(Saved entries)
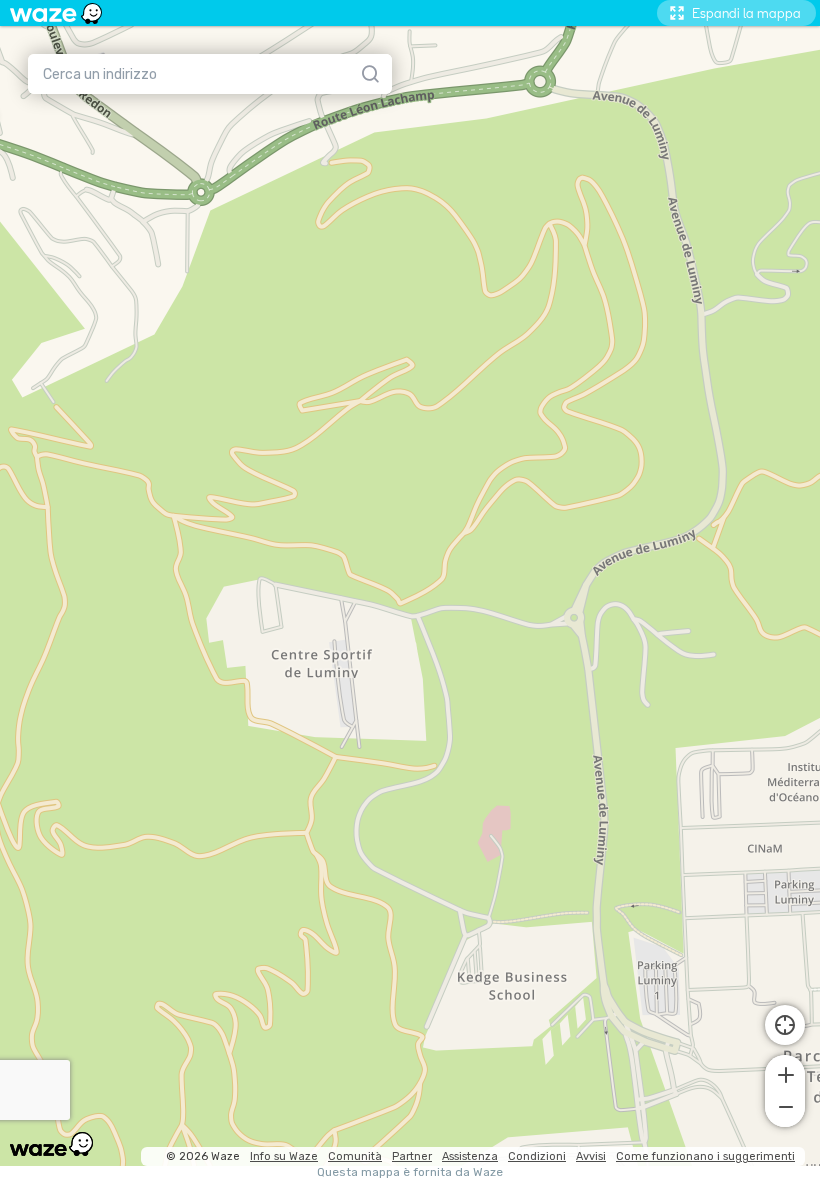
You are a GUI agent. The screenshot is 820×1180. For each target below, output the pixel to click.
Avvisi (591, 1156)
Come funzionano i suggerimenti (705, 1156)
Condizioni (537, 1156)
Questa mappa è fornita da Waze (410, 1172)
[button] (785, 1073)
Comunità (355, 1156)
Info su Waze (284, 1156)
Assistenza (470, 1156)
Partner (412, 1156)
* * *
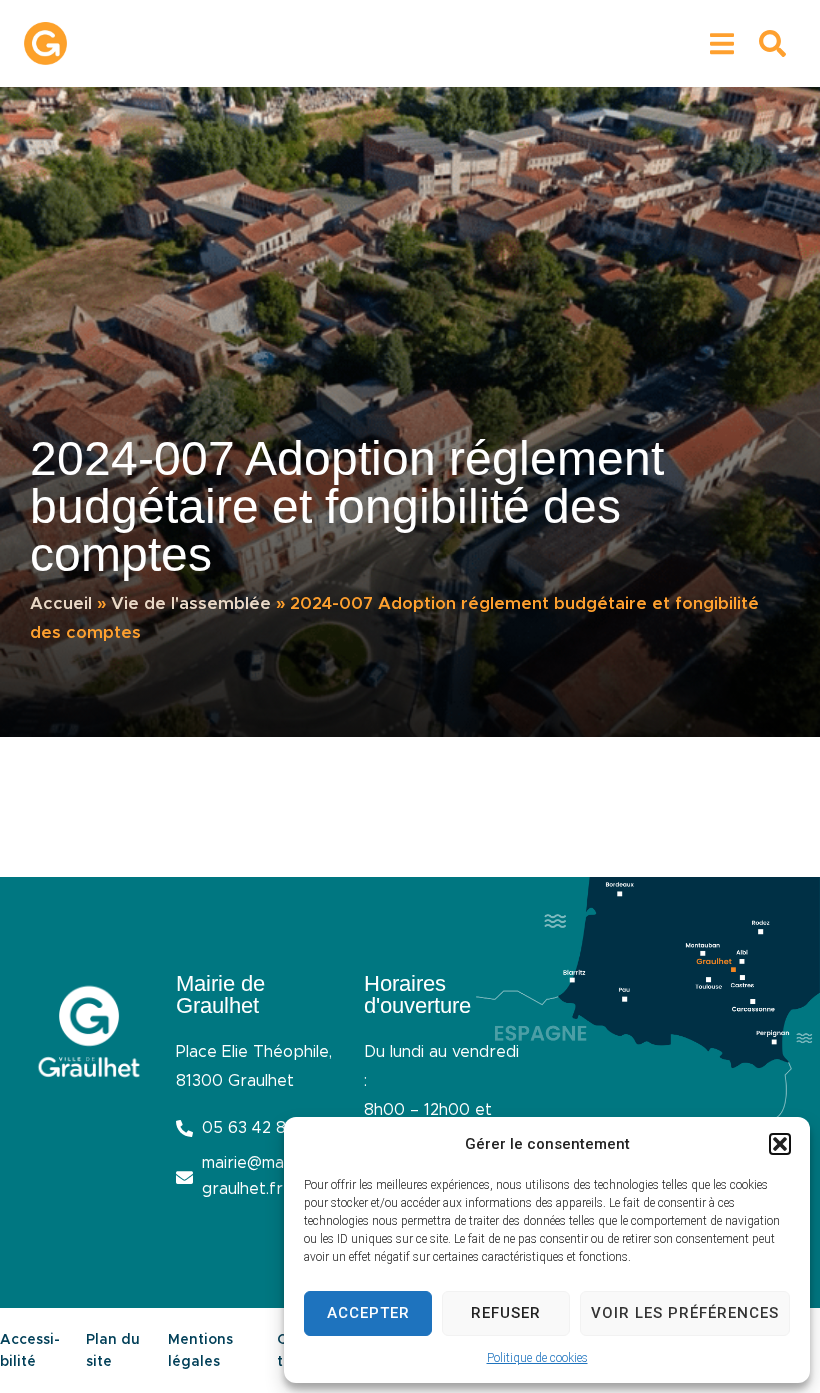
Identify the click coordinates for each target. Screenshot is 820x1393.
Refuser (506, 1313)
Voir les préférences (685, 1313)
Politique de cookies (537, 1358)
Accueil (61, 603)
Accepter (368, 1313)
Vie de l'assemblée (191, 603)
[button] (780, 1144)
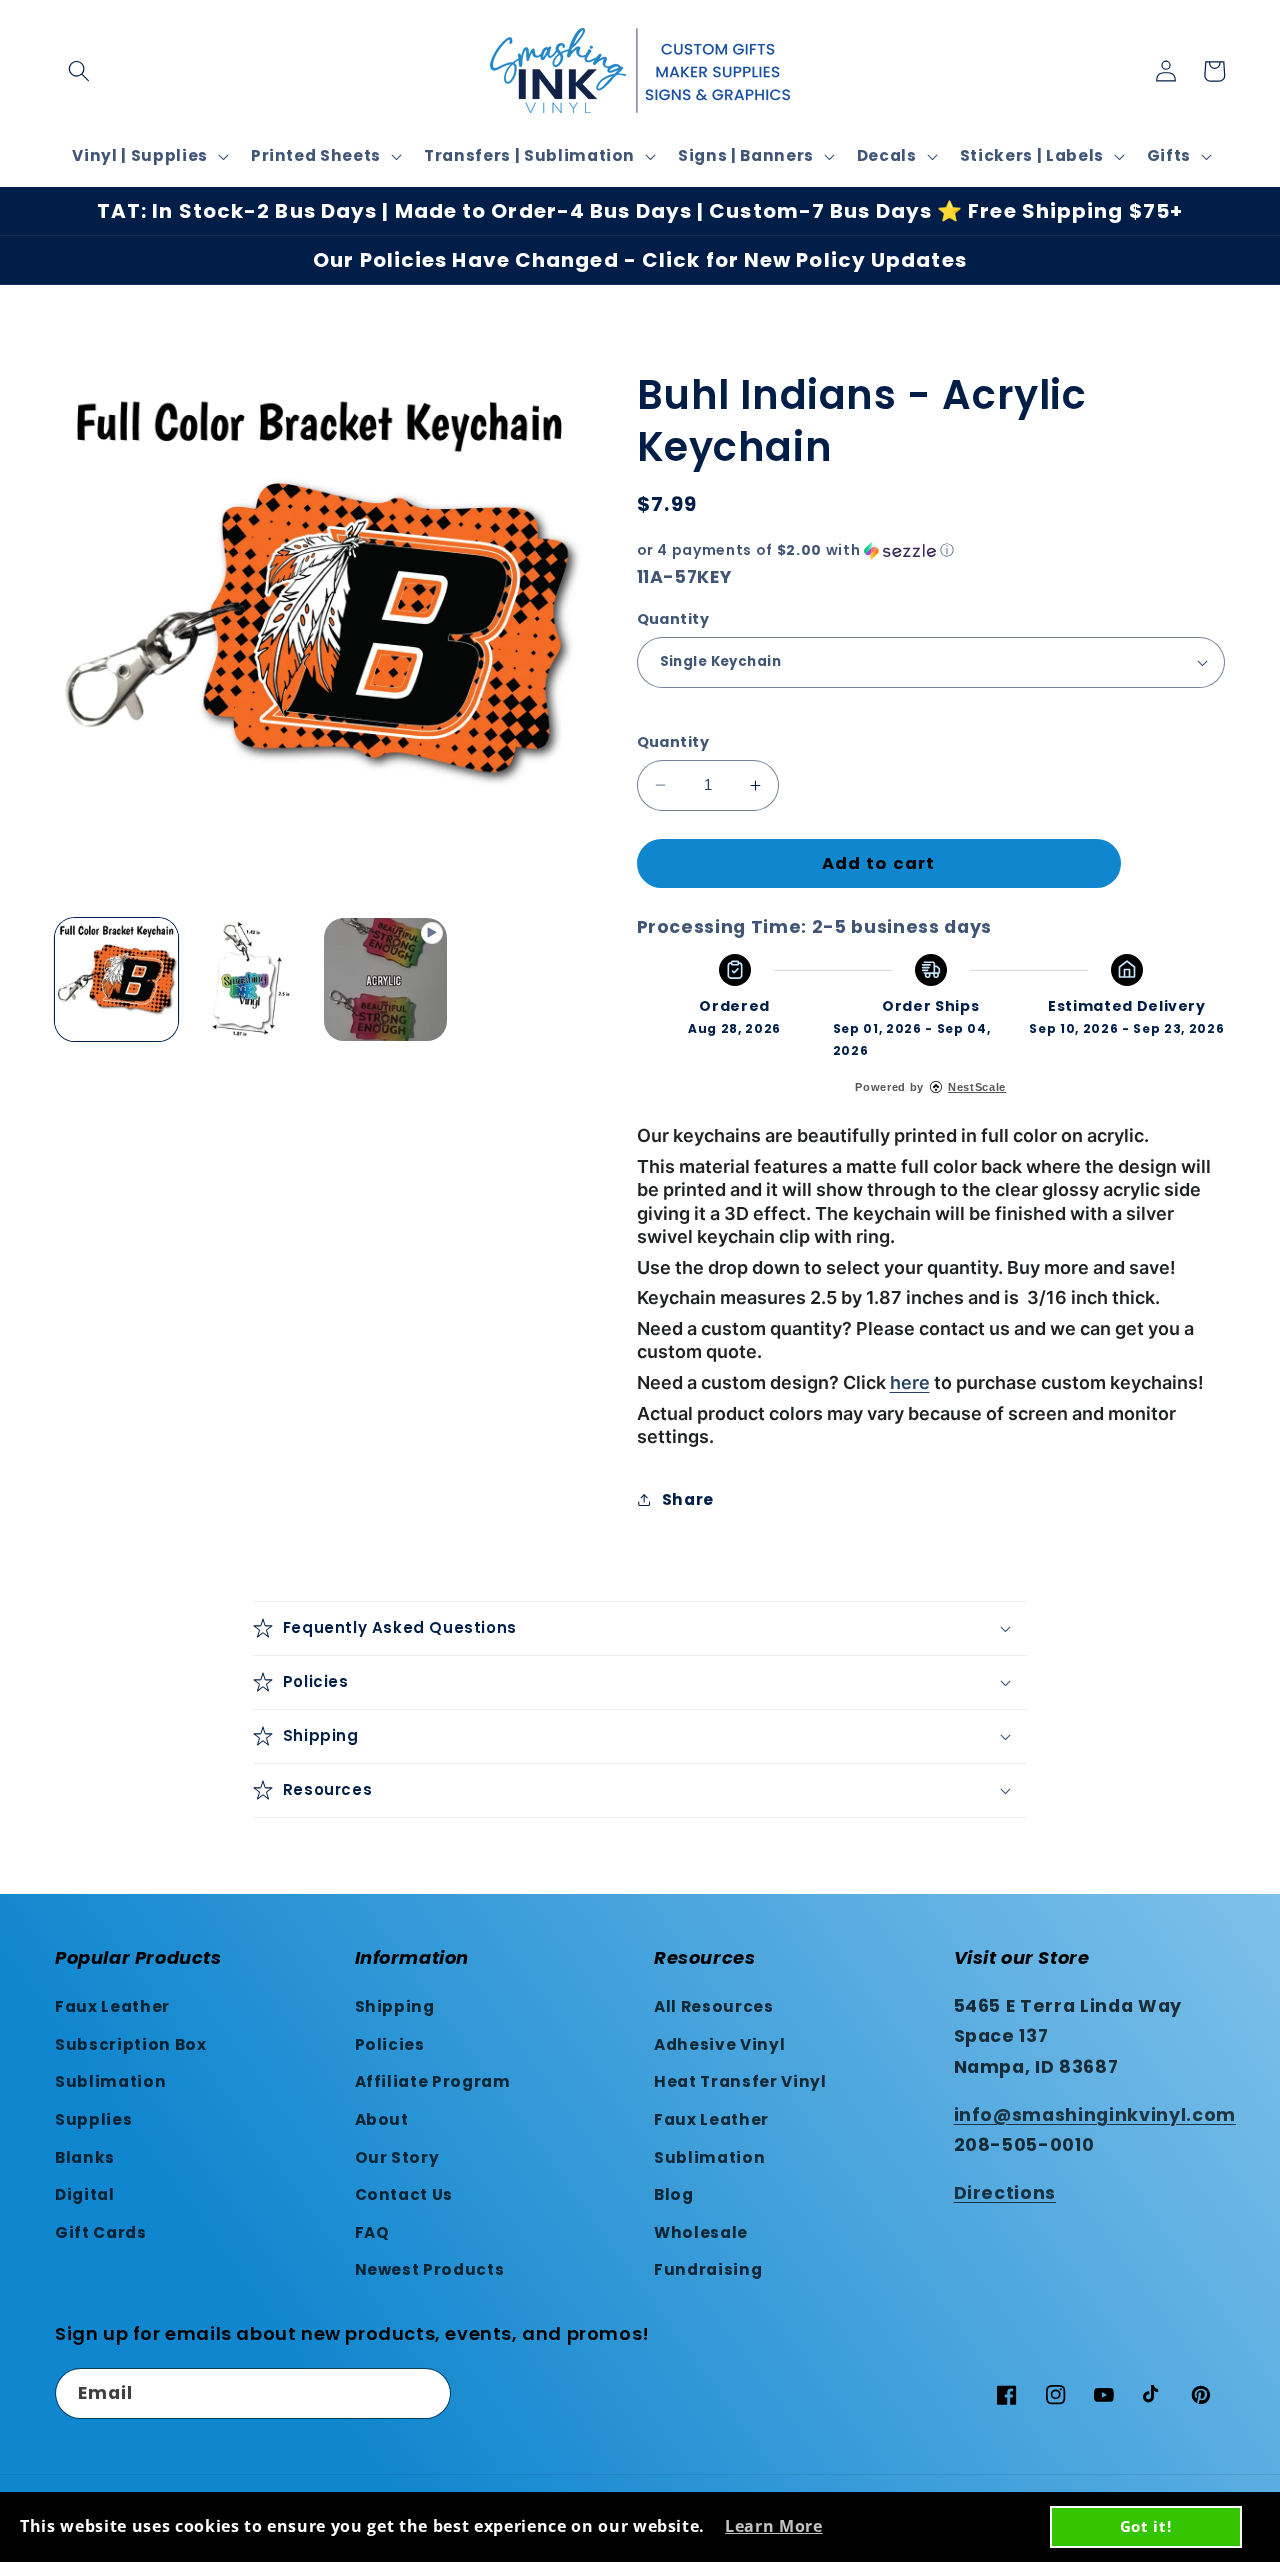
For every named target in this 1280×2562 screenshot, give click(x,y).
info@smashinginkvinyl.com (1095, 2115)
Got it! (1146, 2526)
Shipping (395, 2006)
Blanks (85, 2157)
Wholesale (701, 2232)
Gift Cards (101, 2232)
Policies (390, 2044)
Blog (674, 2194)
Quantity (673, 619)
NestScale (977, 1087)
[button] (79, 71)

Your objective → What do the lines above say from the one containing "You are a GUI" down to the one containing "Partner (412, 1156)"? Return them exactly, both end lines included, and only them.

Output below →
You are a GUI agent. The screenshot is 820×1180. For each target below, output the pixel to click.
Avvisi (591, 1156)
Come funzionano i suggerimenti (705, 1156)
Condizioni (537, 1156)
Questa mappa è fornita da Waze (410, 1172)
[button] (785, 1073)
Comunità (355, 1156)
Info su Waze (284, 1156)
Assistenza (470, 1156)
Partner (412, 1156)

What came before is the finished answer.